**Exercise aim:** Scan the material for the word "computer", and copy each line where it shows up.

**Records to process:**
--------

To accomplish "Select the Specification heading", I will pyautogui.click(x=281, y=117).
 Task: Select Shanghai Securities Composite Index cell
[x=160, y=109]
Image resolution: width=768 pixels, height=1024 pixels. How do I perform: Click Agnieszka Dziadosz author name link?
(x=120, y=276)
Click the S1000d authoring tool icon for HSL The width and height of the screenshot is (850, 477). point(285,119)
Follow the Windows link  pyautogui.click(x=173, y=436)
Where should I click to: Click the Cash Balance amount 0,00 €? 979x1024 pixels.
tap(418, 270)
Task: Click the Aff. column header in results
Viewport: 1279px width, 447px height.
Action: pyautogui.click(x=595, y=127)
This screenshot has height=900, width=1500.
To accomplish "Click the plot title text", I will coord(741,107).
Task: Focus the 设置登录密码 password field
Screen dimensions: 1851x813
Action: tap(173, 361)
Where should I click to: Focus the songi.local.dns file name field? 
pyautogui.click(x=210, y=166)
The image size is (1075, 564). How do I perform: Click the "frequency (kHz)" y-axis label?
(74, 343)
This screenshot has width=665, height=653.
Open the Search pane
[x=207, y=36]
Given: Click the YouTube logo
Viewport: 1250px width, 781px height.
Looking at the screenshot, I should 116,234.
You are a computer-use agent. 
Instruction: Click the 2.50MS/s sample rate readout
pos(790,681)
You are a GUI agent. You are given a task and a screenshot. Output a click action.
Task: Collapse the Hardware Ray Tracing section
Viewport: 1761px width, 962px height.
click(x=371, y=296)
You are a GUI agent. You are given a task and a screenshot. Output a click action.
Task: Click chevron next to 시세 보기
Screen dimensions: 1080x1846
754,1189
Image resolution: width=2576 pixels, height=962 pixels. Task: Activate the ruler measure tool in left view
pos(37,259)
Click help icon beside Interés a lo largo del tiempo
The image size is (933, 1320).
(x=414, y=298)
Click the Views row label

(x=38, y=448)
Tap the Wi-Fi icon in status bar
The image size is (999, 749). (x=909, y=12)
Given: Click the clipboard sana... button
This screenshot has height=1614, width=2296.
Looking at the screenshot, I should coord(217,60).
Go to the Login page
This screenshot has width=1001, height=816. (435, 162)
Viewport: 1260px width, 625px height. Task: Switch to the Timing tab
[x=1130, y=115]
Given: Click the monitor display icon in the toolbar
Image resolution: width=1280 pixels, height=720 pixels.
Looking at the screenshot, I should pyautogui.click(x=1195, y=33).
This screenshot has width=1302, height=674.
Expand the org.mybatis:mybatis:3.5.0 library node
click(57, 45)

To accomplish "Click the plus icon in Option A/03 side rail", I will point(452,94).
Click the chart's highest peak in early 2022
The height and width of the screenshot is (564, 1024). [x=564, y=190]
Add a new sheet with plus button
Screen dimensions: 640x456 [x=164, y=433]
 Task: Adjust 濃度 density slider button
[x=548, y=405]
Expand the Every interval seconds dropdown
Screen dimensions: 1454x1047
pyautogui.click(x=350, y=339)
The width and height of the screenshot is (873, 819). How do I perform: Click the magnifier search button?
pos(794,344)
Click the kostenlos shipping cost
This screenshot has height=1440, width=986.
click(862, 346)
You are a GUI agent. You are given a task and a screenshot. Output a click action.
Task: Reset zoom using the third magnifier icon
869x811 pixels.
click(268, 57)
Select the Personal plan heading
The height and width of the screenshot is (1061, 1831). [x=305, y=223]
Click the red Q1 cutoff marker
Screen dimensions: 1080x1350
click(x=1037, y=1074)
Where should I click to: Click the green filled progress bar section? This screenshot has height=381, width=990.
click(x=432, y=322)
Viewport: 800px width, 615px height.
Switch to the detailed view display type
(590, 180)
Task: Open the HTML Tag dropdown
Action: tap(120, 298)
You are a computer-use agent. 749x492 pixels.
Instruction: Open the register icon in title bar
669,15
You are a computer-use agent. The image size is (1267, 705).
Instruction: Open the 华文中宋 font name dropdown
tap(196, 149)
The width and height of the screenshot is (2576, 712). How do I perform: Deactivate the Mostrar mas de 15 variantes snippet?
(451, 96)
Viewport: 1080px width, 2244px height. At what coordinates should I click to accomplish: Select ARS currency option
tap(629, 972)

--------

**Response area:**
You are a computer-use agent. 
You are a computer-use agent. 749x492 pixels.
You are a computer-use agent. The image size is (1267, 705).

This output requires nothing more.